I still remember back in the early eighties having vivid nightmares about mushroom clouds above my street. Probably I was aged around nine or ten, hearing rumours that the city of Hull was a target for a warhead due to our city once being a major shipping port, etcetera, so as a child it does play on you. It was on the radio, the TV, in magazines and people in the street talked about the crisis.
Then along came Threads — a BBC production so chilling, so merciless, that viewed today it still leaves an impression. The Day After was good, but retained some mellowness. When the Wind Blows is a very strong touching message, but the bad dog of nuclear holocaust movies has to be Threads.
The BBC I assume put it together just to inject sheer terror into the hearts of everyone watching. When I introduced my Horror Soulmate to this a few years ago, her face fell, literally fell. Threads pulls no punches about the aftermath of a nuclear bomb on any country remaining.
As a spider weaves its web, a narrated introduction explains just how society is a mass of threads connected and how this can basically make society weak.
Welcome to Sheffield, UK, 1984. News reports have begun to tell of building tensions in Iran between the United States and Russia. The first mention is captured briefly as a teen, Jimmy, spins his car radio dial as he sits overlooking the city with his girlfriend, Ruth. Life continues, day by day, regardless of the news. People sip in their local pub, a papergirl does her rounds, meanwhile the tabloids lap up the tension.
Jimmy discovers Ruth is pregnant so their parents all meet up, and they discuss how Jimmy wants to marry Ruth and have a place of their own.
A typed heading tells us that Sheffield is England’s third largest city with over 54,000 people living there. So as the United States hint at sending troops to Iran, the Soviet Union see that as a direct threat. Life still continues, everyone goes shopping, people go to work. We’re introduced to Clive Sutton, a man who, if war breaks out, is handed governmental powers in the city. He’s making phone calls. Nothing critical, just in case.
“The United States have accused the Soviet Union of moving warheads into their new base in Iran.” Jimmy sits in the pub watching this report and discusses it with his friend. “Don’t it scare you what it might lead to?” Jimmy says. Meanwhile Britain commits itself to the Middle East tension. Anti-War demonstrations march throughout the streets. “You cannot win a nuclear war!” shouts a woman.
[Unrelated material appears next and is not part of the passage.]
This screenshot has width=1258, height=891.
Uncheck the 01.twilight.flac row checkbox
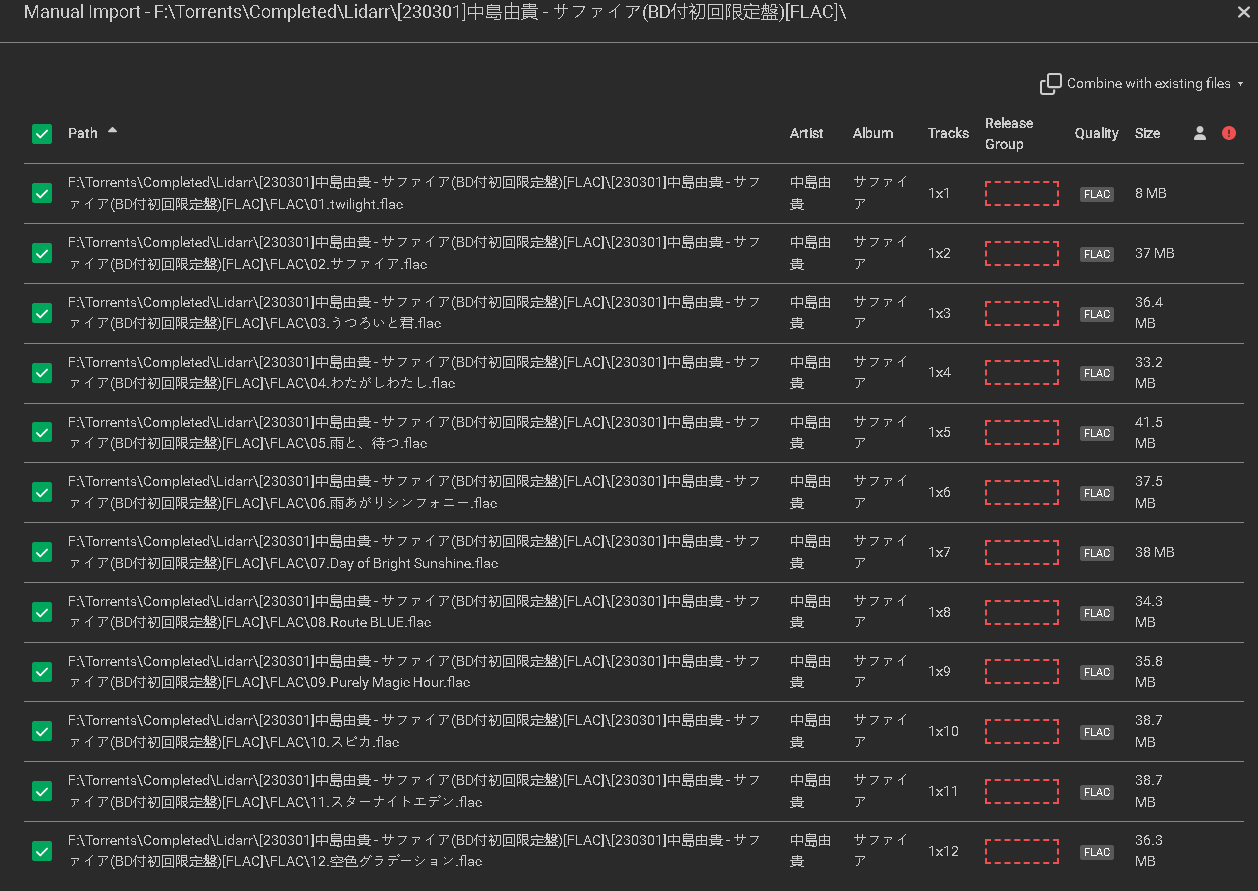(x=42, y=194)
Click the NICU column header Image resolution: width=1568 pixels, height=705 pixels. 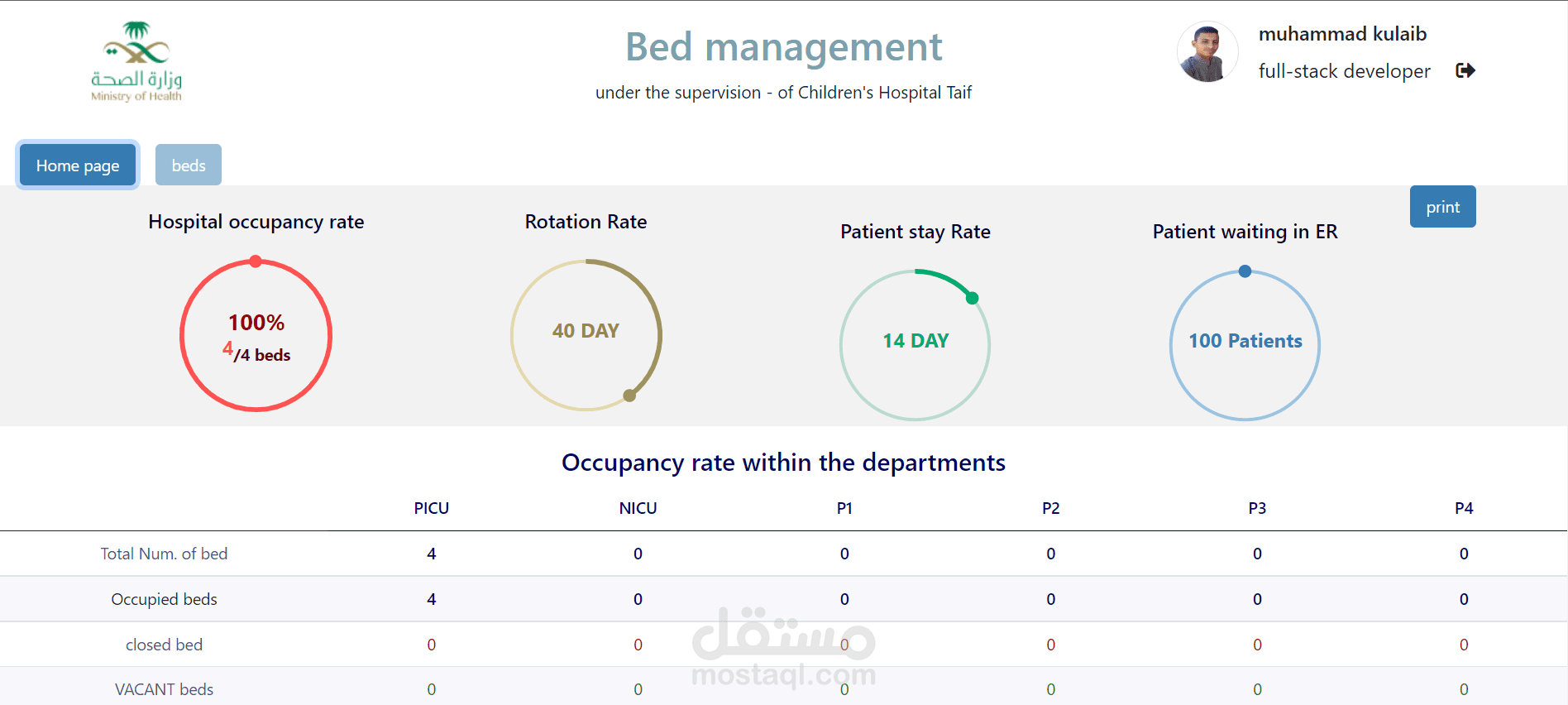[638, 508]
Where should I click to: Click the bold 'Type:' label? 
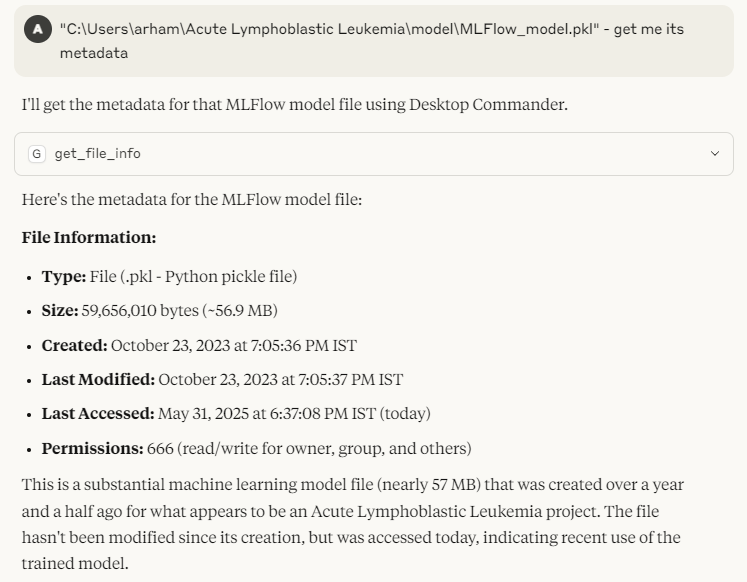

One day in Iran, B-52’s attack and the Russians strike back. In Sheffield citizens are in the throes of panic buying tinned food and other items, emptying stores who are upping their prices. Then a new fight begins, Soviets versus United States all out attacks on ships. Violence erupts in the streets and many families decide to evacuate their homes. Jimmy’s father watches, “Won’t be safe anywhere.” A neighbour states, “Nothing will happen.”
Hospitals are cleared for any possible casualties. Many able patients are returned home. Panic evacuations creates chaos on the roads. Sutton goes underground with a small team beneath the town hall to form an emergency HQ. Radios and TVs hand out ‘helpful’ messages in case of an attack. “You are better off in your own home. Stay in there!”
At 8:30, one morning, the streets are busy with shoppers on their search for supplies. Sutton’s team are discussing things when the attack warning suddenly comes. Sirens echo across the city and hundreds of screaming people run in every direction. Jimmy and his friend hide under a truck. At 8:35 a warhead explodes above the city, power goes out and the blinding mushroom takes the area apart, as blasting winds tear around. Jimmy sees the cloud, he tries to reach Ruth. His mum and dad hide behind doors and a mattress, Ruth and her family close up their basement.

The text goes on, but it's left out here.